Litigation Finance & Insurance: 5 Tips to Securing the Best Funding Terms
Corporate litigation finance is still a relatively new phenomenon in the United States, but it is rapidly gaining prominence. Once perceived as relevant…
September 19, 2017 at 11:46 AM
6 minute read
The original version of this story was published on Law.com
Corporate litigation finance is still a relatively new phenomenon in the United States, but it is rapidly gaining prominence. Once perceived as relevant only to the financially weaker party in 'bet the company' litigation, there are now countless examples of major corporations with strong balance sheets recognizing the benefits of using non-recourse litigation finance, structured either around a single claim or a litigation portfolio.
To be able to present the possibility of litigation finance to the board, general counsel will invariably have questions about how it works, what is available, its benefits, its pitfalls and best practices for considering and obtaining funding.
In the first of this 3-part series, we present our top 5 tips for securing the best funding terms possible from the market.
- 1. Dress the shop window
Once the decision is made to seek outside finance, the first question is often how best to present the opportunity to the litigation funding market. The approach taken to case presentation will have a significant bearing on the chances of obtaining offers and the speed with which the process can be completed.

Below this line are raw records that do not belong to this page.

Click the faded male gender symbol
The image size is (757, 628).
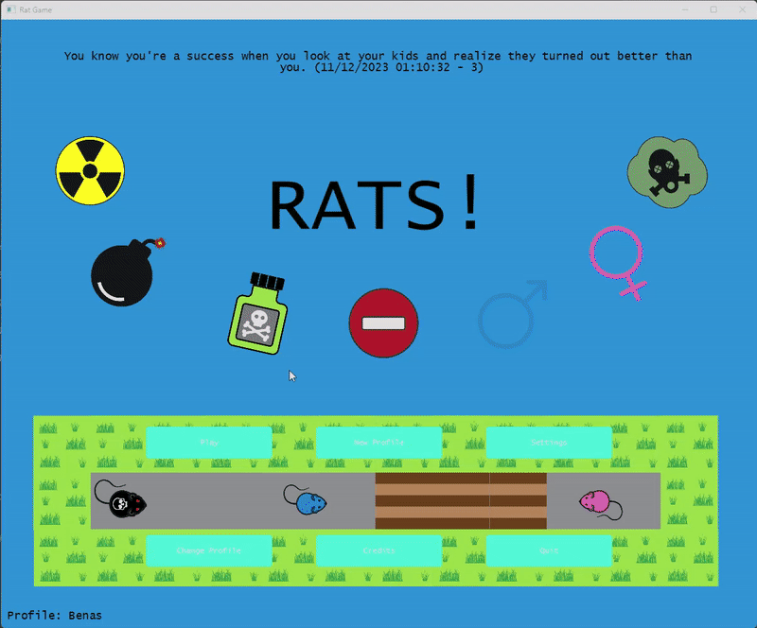click(511, 317)
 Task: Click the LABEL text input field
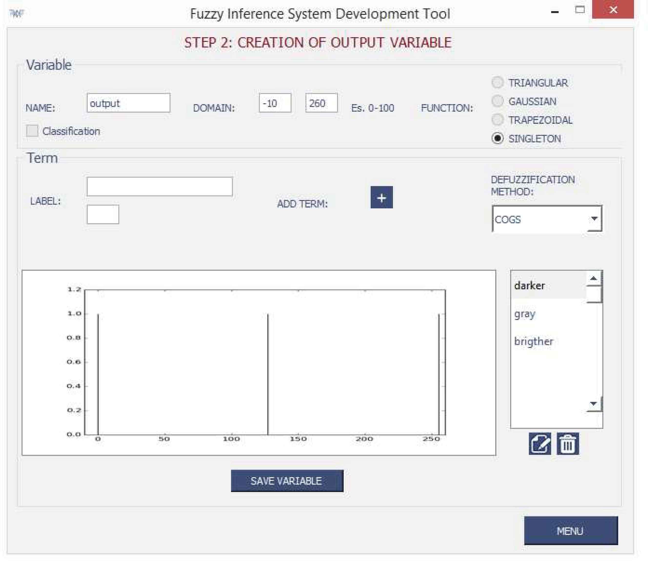tap(159, 187)
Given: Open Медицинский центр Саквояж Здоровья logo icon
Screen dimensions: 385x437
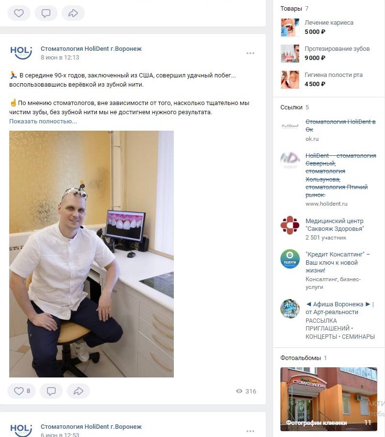Looking at the screenshot, I should (x=290, y=225).
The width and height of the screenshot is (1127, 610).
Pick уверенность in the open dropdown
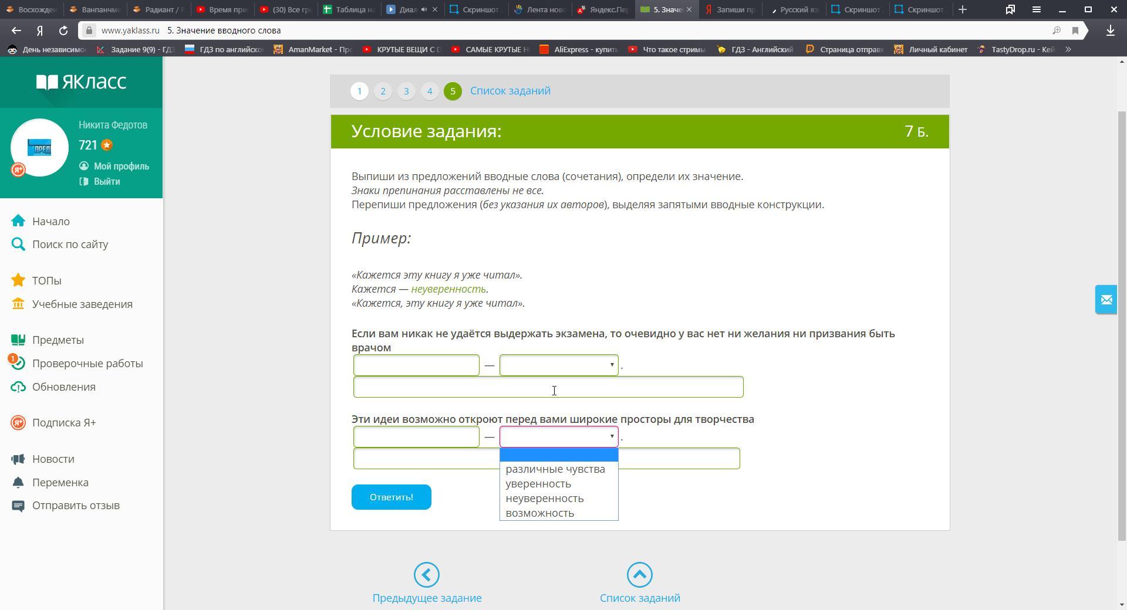click(x=538, y=484)
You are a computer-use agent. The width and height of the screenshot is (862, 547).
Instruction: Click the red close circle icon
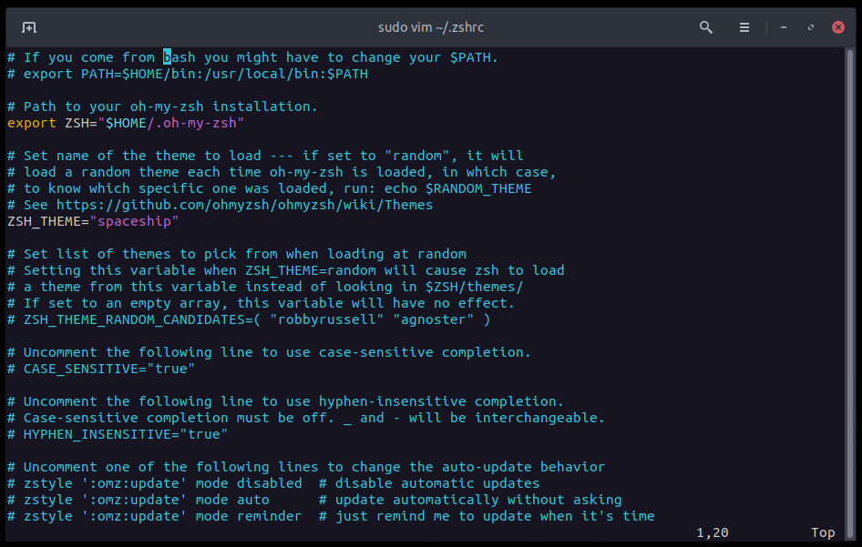(837, 26)
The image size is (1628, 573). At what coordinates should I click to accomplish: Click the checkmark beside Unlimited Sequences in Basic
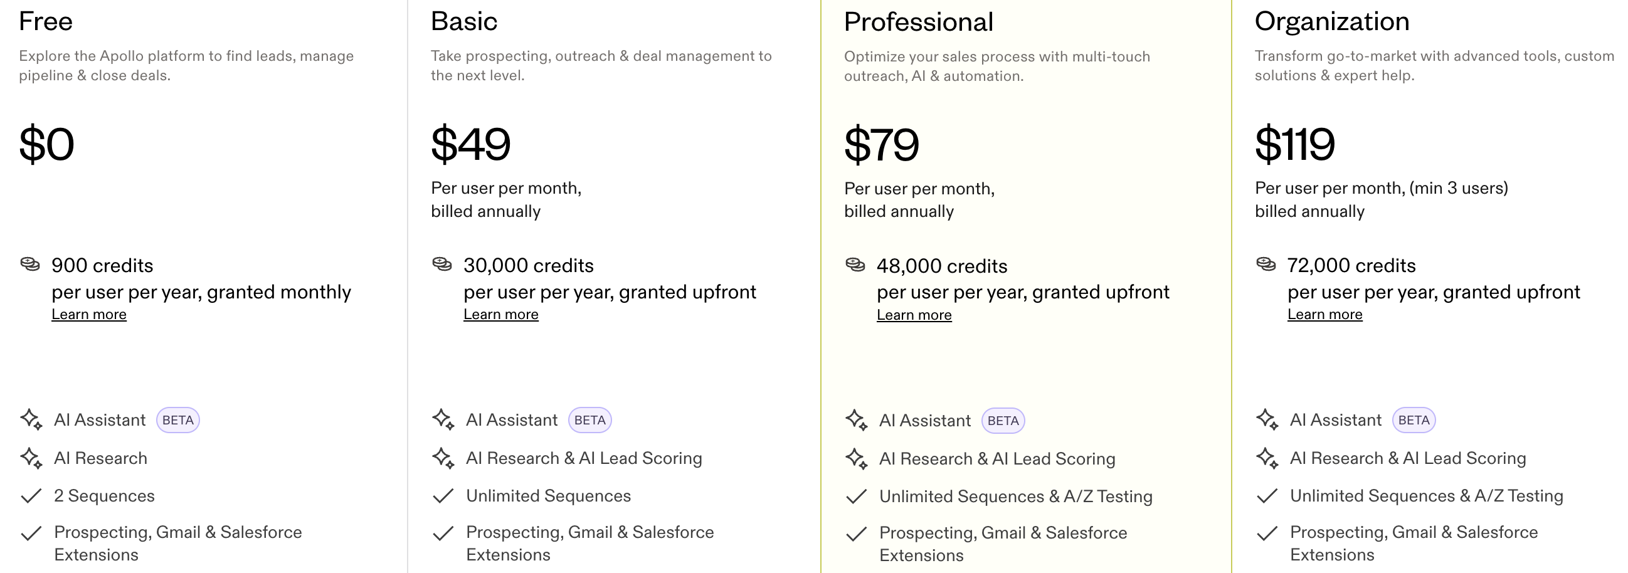444,495
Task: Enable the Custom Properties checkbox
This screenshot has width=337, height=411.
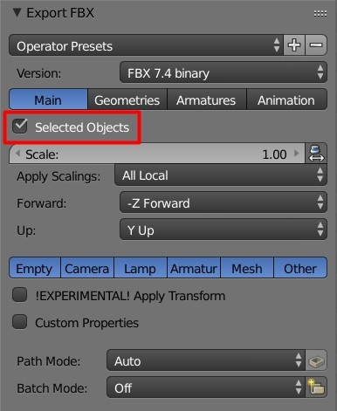Action: click(x=20, y=322)
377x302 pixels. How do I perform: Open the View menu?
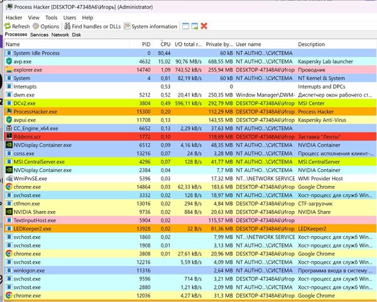35,18
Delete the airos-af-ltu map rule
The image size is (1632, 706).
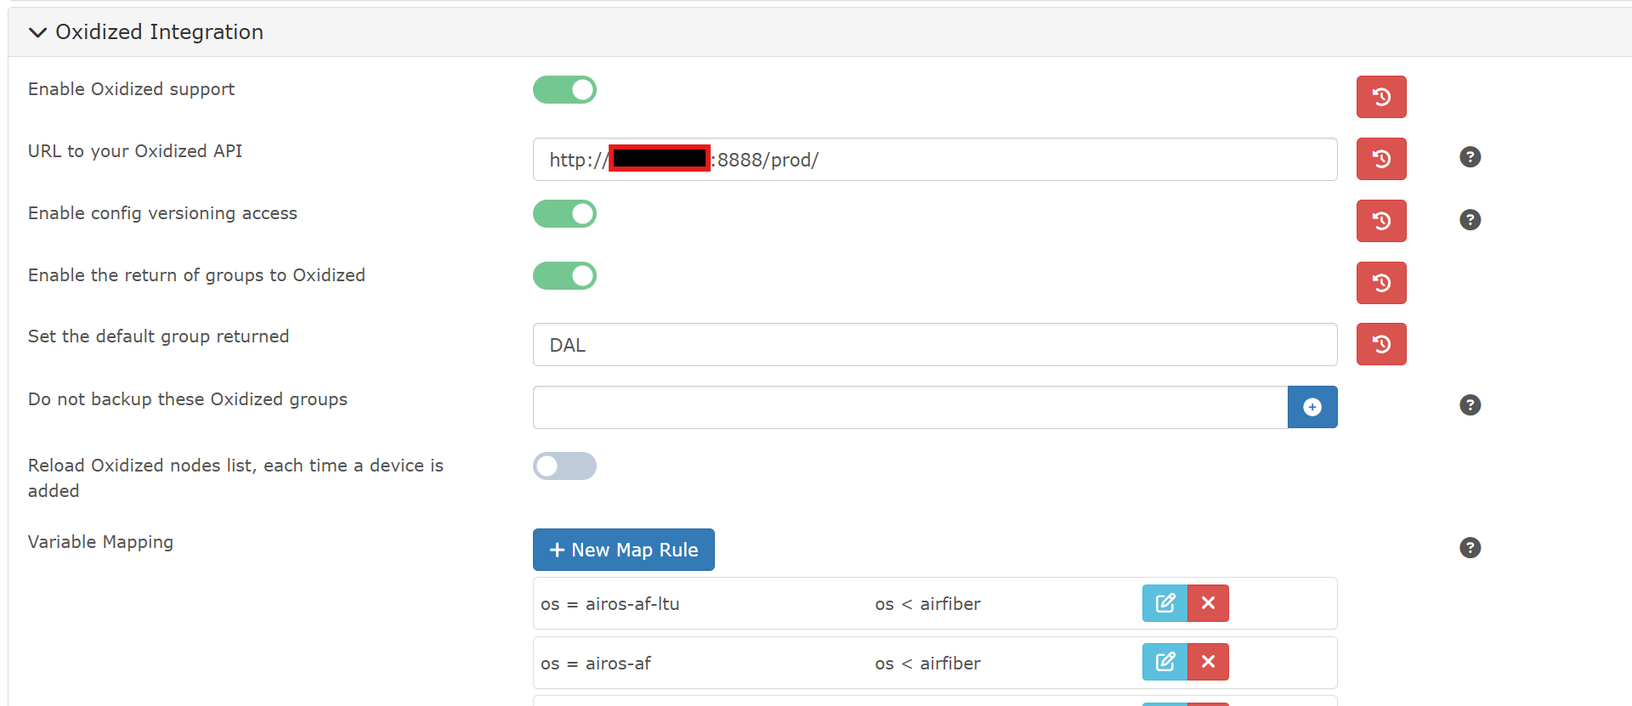1208,603
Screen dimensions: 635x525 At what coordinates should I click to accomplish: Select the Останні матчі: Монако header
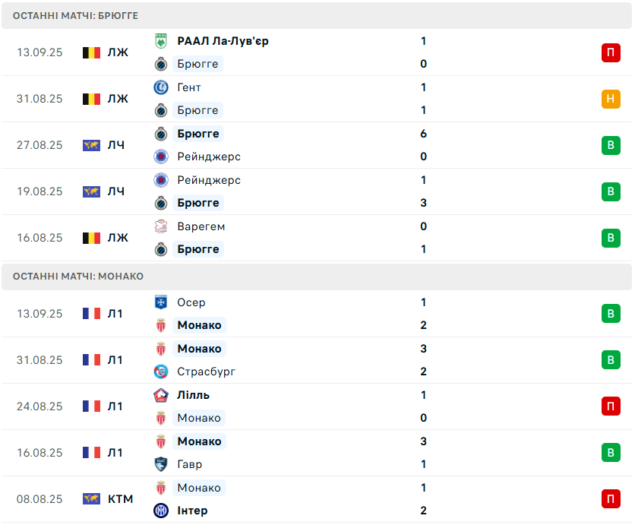[x=317, y=277]
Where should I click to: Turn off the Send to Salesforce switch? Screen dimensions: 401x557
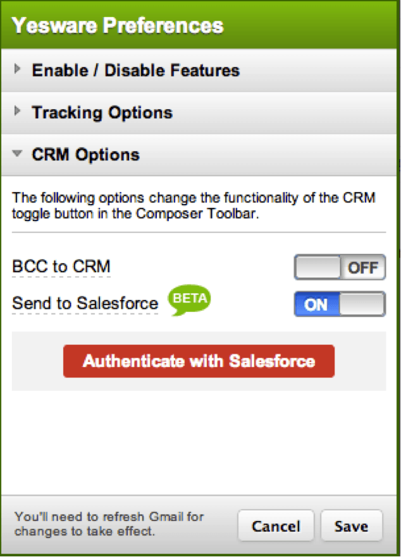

Every funder is different, but most are essentially looking for the same basic ingredients: the case must have good merits with a healthy margin between the realistic (recoverable) damages and the level of financing requested. Therefore, the case presentation should enable the funder to quickly form a preliminary view on the case and either make an offer or walk away.
While this may sound simple, in practice it can be a minefield. Providing too little can significantly slow down the process and encourage funders to pass on the opportunity without fully understanding the issues. On the flip side, while recent court decisions have generally been helpful, counsel will nevertheless rightly be wary of sharing too much sensitive and strategic information, which could be highly damaging to the case if the privilege was somehow lost.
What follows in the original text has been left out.